Any afficianado of music of the 50s 60s and 70s can tell you that every genre from rock and roll to disco has an amazing variety of songs devoted to saying "Goodbye".

These songs fall into two main categories: break-up songs, and swan songs. The break-up song will be discussed later. For now, we will turn our attention to the swan song.

Also known as the tear-jerker, the swan song, in all its lachrimal splendor, was elevated to high art in the 50s and 60s.

Who will ever forget "Darling Jane" who went out with her fella on a sailboat ride and was swept overboard. I learned my lesson from that one - don't go out on a sailboat. Some fella will be only too happy to write a tear-jerker about you!



Mark Dinning's "Teen Angel" met a similarly gruesome fate, diving back into a car stalled on the railway tracks with the freightliner barreling down on her, all to retrieve her boyfriend's high school ring. There's a moral in that one, somewhere. She may now be "somewhere up above", as the song suggests, but whether she is still his own true love might be moot.

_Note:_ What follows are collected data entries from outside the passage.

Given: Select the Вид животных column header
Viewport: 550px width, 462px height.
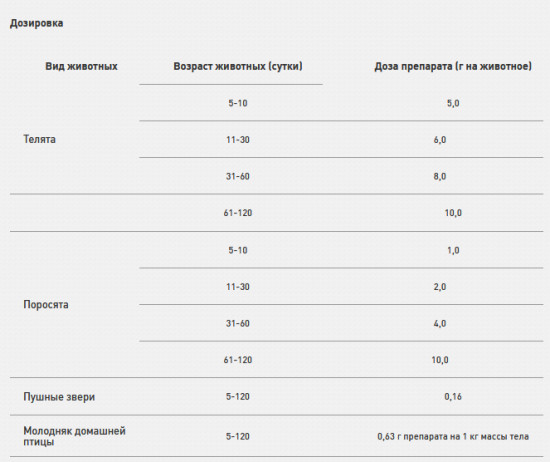Looking at the screenshot, I should pos(81,66).
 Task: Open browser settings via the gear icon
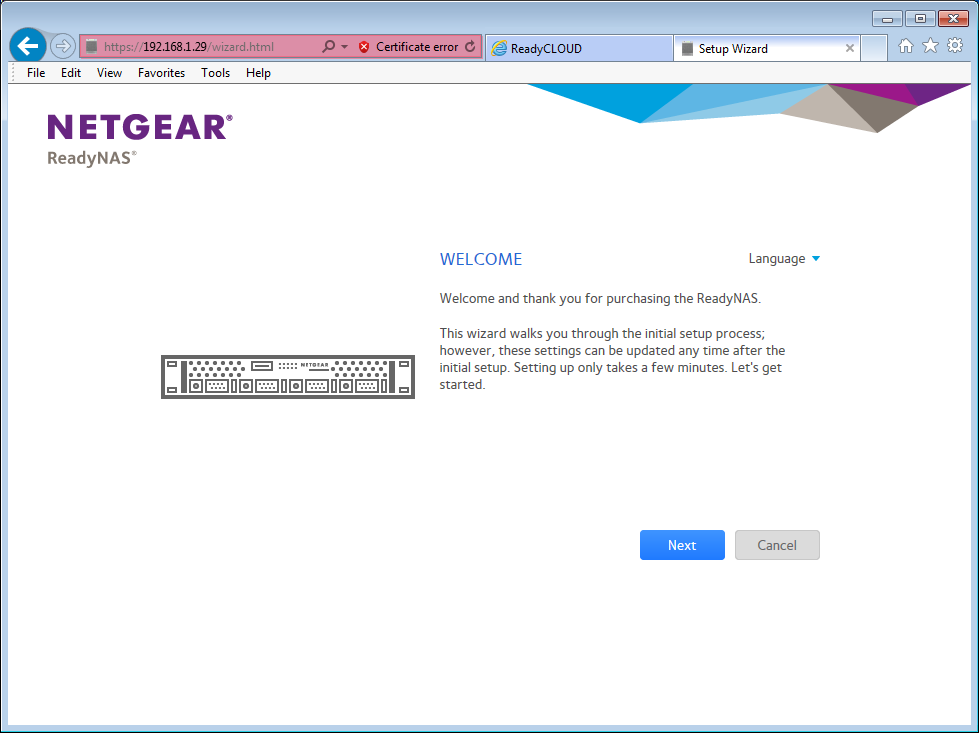(955, 45)
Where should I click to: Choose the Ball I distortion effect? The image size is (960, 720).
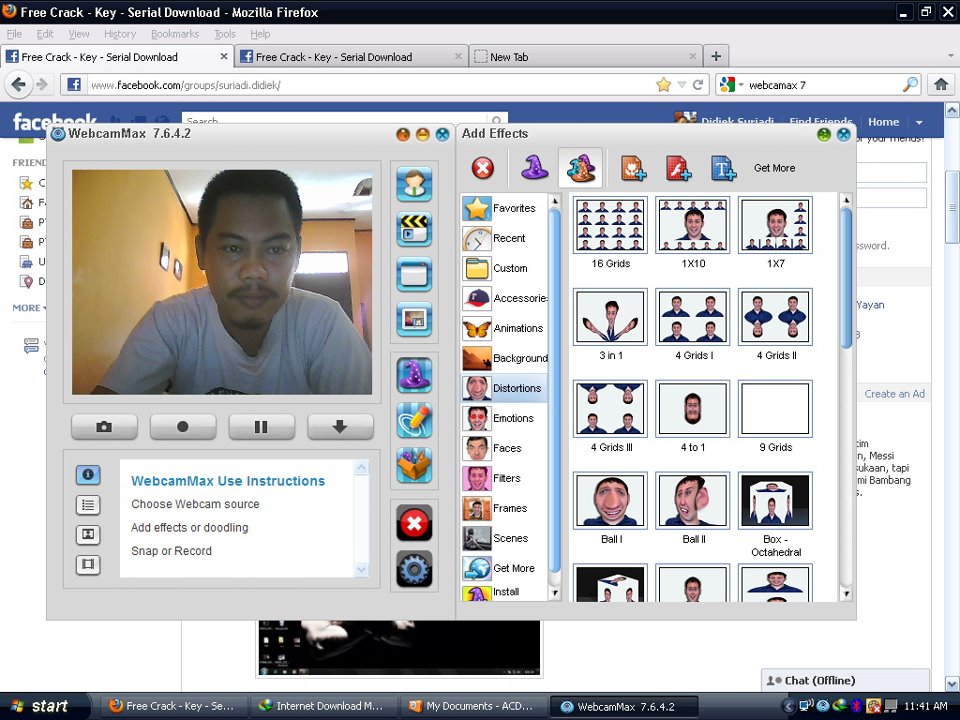610,500
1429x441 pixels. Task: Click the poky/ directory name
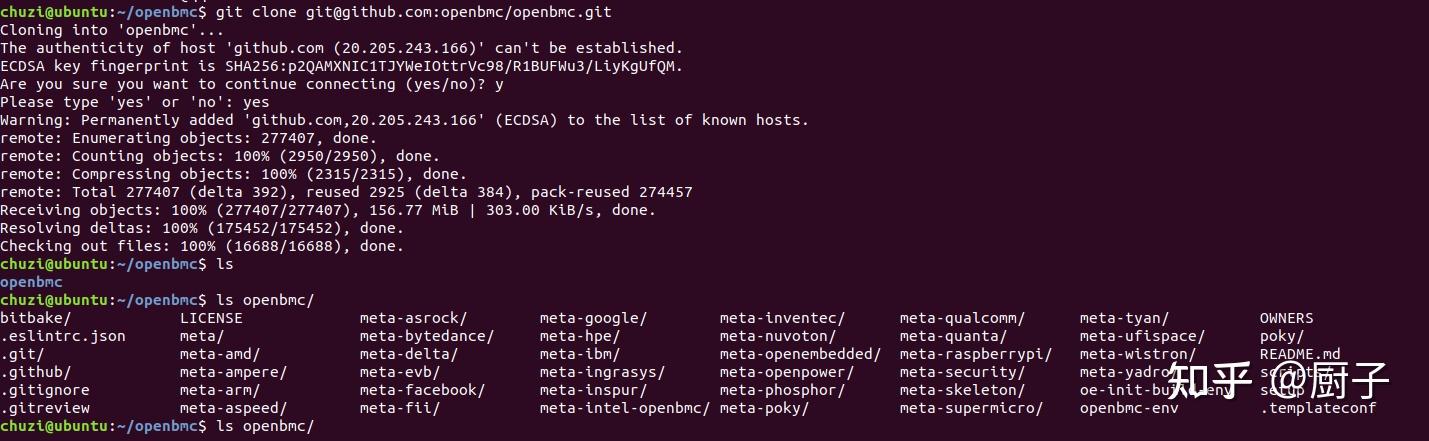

The epitome of lyrical weeping over unrequited love would have to be the ubiquitous "Leader of the Pack". A great 'girl song' complete with the vroom-vroom of the doomed lover's motorcycle, it simply oozes sentimental innocence.

These young ladies sob for their lost love as only a girl group can. The guys, however, are certainly due equal billing for this version of the ultimate goobye:

Laura and Tommy were lovers, he wanted to give her everything,

Flowers, presents, but most of all, a wedding ring...

He saw a sign for the stockcar race, he was the youngest driver there,

He couldn't reach Laura on the phone so to her mother, Tommy said -

"Tell Laura I love her,

Tell Laura I need her,

Tell Laura not to cry, my love for her will never die"

Can you smell it coming? If you've heard this one, especially if you heard it as a tender-hearted teenager, you remember exactly how it ends. The race does not go well for poor, inexpereinced young Tommy, and he never gets to be an old Tommy... but his love for Laura lives on in song.


There are many entries in this style of song, and they are all great for singing along with the recording artist. What teenage girl (or guy) suffering a crisis of the heart has not welcomed the opportunity to wail along with someone else. After all, shared misery is so much more attractive than one's own.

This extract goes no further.